Extract every line from the records below that contains the word "will".

INFORMATION GIVEN:
################

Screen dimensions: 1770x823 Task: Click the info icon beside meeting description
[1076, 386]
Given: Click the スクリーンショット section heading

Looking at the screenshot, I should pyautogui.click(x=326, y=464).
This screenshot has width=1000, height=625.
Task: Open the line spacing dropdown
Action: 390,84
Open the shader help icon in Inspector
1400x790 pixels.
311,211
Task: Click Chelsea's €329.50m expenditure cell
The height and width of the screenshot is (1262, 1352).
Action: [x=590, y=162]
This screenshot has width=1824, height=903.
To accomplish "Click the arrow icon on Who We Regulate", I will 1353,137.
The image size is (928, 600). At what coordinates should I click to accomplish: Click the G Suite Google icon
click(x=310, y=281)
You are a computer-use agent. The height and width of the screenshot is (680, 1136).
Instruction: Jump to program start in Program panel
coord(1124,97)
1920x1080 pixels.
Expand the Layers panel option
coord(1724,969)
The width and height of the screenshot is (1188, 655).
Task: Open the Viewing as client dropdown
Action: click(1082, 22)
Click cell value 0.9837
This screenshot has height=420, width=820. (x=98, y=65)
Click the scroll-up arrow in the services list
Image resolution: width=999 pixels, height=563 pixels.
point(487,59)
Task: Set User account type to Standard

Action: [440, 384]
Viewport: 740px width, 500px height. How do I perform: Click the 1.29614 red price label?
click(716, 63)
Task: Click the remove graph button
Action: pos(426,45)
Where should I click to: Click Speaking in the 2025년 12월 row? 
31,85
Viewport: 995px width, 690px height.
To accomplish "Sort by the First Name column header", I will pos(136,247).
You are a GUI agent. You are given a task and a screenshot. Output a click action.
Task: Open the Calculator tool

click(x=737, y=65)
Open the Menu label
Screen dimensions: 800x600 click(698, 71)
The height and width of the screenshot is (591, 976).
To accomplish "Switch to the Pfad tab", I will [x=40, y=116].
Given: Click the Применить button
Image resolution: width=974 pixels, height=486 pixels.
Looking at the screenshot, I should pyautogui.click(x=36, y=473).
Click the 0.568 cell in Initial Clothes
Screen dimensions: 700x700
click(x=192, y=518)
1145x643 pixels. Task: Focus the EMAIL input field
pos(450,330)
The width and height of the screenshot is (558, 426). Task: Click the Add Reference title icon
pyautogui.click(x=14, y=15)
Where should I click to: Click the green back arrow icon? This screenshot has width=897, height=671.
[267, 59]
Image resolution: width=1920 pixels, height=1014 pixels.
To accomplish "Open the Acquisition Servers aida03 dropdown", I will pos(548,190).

################

WRITTEN RESPONSE:
To accomplish "Click the arrow icon on Who We Regulate", I will 1353,137.
To accomplish "Sort by the First Name column header", I will pos(136,247).
To accomplish "Switch to the Pfad tab", I will [x=40, y=116].
To accomplish "Open the Acquisition Servers aida03 dropdown", I will pos(548,190).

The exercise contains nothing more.